I have a pandas data frame which has a single column named Category. I want to split this Category column into 4 separate columns named A, B, C, D based on the pipeline symbol "||"
Sample input: df['Category'] = Operations||Modification||Bank||Bank Process
Sample output:
df['A'] = Operations
df['B'] = Modification
df['C'] = Bank
df['D'] = Bank Process
I have looked up many answers on stack overflow but none are working for me. I have tried the following code:
df[['A', 'B', 'C', 'D']] = df['Category'].str.split("||", expand = True)

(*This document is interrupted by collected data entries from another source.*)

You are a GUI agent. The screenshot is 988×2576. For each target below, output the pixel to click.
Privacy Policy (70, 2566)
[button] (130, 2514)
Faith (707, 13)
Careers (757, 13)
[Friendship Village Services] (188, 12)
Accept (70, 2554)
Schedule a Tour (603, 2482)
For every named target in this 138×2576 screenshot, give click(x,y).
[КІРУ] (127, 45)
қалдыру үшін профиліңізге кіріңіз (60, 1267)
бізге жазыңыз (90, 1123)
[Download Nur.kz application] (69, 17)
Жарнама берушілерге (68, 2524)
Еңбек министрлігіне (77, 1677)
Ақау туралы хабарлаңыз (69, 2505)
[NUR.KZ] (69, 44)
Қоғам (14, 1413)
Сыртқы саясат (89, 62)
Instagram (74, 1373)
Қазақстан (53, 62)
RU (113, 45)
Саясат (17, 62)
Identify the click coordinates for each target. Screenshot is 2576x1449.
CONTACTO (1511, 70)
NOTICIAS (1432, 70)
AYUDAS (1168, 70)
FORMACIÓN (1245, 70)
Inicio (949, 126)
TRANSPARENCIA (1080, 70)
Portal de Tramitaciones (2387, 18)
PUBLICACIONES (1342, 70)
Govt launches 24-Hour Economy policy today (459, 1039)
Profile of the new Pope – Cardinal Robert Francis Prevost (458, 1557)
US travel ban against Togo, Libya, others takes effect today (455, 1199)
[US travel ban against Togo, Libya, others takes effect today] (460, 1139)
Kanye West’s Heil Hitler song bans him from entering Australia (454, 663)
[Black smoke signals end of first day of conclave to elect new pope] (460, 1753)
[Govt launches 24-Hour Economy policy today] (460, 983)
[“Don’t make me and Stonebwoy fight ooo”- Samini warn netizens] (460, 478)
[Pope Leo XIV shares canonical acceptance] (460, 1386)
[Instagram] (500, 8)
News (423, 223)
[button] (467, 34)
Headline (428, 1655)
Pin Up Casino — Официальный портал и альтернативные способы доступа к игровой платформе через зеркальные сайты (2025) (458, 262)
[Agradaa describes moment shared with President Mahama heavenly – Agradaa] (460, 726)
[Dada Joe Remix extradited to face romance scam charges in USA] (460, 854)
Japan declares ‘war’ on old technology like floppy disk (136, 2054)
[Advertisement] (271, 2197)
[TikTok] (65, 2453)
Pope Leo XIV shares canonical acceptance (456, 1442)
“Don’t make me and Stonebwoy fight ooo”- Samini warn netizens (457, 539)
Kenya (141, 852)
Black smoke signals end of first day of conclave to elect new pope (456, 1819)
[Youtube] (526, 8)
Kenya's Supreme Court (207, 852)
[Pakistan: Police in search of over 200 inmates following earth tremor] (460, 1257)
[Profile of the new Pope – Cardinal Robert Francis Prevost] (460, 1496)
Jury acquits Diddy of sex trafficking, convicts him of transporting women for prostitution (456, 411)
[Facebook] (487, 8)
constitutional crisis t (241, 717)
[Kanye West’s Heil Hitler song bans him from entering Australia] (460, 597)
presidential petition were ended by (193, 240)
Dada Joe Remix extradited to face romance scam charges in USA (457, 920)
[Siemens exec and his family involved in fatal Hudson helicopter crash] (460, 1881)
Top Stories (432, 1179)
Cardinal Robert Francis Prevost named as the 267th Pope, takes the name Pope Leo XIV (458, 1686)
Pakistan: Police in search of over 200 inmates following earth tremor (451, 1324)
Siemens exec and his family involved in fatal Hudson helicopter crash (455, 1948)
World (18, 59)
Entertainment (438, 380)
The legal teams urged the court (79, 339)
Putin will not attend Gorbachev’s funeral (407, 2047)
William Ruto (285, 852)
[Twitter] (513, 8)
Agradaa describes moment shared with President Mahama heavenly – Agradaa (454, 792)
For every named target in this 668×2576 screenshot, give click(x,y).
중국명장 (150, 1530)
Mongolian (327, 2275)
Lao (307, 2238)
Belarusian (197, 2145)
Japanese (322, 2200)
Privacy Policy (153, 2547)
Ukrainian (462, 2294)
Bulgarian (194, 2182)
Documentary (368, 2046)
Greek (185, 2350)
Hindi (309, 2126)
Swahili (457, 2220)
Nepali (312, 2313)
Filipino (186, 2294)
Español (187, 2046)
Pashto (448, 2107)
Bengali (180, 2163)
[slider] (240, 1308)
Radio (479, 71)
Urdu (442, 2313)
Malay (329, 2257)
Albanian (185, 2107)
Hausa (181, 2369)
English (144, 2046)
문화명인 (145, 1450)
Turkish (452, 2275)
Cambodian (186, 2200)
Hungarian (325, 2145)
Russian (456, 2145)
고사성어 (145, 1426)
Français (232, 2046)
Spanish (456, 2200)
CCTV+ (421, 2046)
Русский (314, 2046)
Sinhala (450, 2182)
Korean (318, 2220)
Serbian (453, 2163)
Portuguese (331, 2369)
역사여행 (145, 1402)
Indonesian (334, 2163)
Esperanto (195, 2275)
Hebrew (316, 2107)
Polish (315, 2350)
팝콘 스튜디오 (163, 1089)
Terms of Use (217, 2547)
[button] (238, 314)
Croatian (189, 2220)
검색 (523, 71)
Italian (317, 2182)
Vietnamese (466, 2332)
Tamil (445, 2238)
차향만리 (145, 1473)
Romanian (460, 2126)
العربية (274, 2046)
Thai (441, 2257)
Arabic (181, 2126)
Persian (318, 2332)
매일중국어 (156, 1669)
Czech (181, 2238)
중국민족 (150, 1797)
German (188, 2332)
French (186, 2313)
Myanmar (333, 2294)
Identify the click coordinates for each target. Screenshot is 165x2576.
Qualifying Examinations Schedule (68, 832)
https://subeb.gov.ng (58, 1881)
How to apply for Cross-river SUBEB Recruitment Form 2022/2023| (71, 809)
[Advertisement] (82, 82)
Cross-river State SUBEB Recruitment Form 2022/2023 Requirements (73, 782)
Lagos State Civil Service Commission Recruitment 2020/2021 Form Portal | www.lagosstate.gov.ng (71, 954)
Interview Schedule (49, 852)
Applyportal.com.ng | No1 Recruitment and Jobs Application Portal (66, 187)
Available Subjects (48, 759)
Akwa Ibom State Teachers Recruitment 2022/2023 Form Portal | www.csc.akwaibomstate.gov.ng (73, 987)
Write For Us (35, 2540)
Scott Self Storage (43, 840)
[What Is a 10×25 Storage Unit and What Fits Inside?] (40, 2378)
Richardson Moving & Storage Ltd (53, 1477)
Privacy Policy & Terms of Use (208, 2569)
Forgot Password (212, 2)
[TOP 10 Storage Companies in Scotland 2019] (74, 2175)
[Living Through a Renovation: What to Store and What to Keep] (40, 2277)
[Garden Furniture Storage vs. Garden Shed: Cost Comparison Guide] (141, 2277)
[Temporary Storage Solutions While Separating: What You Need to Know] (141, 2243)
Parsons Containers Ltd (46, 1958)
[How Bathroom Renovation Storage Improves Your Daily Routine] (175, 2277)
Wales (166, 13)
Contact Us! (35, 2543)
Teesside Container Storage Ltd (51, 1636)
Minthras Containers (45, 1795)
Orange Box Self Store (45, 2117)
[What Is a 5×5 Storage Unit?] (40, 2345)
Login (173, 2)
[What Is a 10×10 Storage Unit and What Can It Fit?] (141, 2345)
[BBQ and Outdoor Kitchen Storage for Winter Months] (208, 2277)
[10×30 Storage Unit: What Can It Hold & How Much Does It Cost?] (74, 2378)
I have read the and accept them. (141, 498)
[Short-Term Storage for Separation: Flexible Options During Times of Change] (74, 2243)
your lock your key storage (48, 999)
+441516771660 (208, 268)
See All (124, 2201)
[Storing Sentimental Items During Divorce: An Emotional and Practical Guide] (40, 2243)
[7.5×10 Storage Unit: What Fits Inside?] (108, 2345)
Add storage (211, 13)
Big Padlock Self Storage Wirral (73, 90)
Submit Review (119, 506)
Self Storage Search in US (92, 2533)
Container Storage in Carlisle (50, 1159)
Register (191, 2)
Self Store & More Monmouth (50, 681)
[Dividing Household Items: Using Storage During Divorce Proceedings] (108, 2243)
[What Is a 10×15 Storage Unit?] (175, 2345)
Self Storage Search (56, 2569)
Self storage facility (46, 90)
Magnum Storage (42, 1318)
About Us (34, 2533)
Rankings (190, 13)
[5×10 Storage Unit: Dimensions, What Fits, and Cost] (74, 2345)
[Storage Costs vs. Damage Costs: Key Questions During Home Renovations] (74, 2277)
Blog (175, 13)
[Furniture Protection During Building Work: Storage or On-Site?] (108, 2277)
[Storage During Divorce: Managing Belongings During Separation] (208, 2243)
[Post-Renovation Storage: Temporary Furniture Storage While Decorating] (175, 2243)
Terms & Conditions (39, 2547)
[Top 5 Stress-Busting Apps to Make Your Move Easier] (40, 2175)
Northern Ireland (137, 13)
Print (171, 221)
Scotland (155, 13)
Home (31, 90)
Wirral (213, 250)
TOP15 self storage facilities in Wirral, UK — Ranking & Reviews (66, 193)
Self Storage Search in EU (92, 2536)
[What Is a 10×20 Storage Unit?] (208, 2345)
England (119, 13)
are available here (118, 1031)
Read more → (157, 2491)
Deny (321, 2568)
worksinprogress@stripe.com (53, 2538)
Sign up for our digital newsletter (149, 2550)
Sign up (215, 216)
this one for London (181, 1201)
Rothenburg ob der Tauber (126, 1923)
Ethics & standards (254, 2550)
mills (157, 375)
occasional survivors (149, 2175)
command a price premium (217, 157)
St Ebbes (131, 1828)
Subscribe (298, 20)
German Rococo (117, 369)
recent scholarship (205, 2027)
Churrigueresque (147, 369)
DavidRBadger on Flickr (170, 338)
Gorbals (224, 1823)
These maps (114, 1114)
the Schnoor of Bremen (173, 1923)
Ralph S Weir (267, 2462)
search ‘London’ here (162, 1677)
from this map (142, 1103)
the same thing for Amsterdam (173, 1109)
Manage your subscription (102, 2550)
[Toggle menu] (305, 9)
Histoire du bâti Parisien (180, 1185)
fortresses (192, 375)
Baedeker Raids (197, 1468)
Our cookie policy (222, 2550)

But it gives the error: Exception has occurred: ValueError Columns must be same length as key
CodePudding user response:
Presumably your version of Pandas is running str.split
with regex mode enabled. In that case, you would need to escape the pipes:
df[["A", "B", "C", "D"]] = df["Category"].str.split(r'\|\|', expand=True)
Or, you also could explicitly turn off regex mode:
df[["A", "B", "C", "D"]] = df["Category"].str.split("||", expand=True, regex=False)
CodePudding user response:
The pipe has a special meaning in regex, you need to escape it or declare that you are not using a regex by setting regex=False
in str.split
:
df[["A", "B", "C", "D"]] = df["Category"].str.split('||', regex=False,
expand=True)